> _Task to carry out_
List every person named in the breast cancer story below.

> _Document text_
_____

Nine years ago, D’Aunn Glass thought she felt a knot. At the time she worked for a doctor, and didn’t feel comfortable having her boss look at it. In August 2001 she went to another doctor to have it looked at. At the time she was told that it was just a cyst so she didn’t worry about it. But Dr. Pummill, MD, the doctor she worked for, wasn’t satisfied and thought “it was serious because it didn’t hurt” he told her.
“That and because my maternal grandmother died at 46, I decided to follow Pummill’s advice and go for another opinion. I am glad I didn’t listen to the first doctor” Glass said.
“Thanks to Dr. Pummill,” she said. “In October I went in for a biopsy”. It was then that they gave me the bad news."
“By October ‘01, I was 33 years old and it was funny because it was breast cancer awareness month” said Glass. She was then diagnosed with Stage 3 breast cancer and it had spread to five of nine lymph nodes.
“Just like Tana Massey’s story last week, they told me they were going to fight it aggressively because I was young and had six kids” she said.
She had a mastectomy that November, did seven months of chemo, had reconstructive surgery and then 7 weeks of radiation.
“It wasn’t as bad as I expected it to be” said Glass. “It felt like I was carried around on a pillow in God’s hands.”
She also took tamoxiphenfur for five years and needed a hysterectomy in 2009 due to complications from the medication.
“The worst part was after the reconstruction I was sore for several months and couldn’t pick up my two-year-old Darius.”

_____

> _Data records_
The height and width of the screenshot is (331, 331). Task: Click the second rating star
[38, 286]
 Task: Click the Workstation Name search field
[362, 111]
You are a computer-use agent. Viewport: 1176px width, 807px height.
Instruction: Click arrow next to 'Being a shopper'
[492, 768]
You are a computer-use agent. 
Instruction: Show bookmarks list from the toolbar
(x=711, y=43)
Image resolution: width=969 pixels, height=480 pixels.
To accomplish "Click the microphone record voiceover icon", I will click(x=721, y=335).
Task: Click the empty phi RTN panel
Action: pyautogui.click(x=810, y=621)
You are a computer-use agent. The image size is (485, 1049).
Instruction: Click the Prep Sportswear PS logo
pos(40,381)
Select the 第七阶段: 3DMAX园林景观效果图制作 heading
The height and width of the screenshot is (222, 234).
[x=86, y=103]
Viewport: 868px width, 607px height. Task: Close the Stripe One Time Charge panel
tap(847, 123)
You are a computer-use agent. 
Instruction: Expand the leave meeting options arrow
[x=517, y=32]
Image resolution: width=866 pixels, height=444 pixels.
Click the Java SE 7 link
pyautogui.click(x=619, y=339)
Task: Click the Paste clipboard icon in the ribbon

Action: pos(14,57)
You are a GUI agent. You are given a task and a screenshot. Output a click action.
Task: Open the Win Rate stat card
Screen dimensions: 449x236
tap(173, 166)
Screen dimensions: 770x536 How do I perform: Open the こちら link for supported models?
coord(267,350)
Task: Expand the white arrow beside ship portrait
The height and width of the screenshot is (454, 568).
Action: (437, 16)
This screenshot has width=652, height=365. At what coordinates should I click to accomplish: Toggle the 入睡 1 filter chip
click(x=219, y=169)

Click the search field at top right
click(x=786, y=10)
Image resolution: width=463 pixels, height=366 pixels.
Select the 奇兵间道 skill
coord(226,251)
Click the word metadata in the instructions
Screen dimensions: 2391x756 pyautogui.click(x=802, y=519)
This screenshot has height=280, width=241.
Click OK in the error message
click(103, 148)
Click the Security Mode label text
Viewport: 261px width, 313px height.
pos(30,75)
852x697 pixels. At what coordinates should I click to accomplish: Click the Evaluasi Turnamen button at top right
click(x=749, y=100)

_____

> _Response to this task_
D’Aunn Glass, Dr. Pummill, Tana Massey, Darius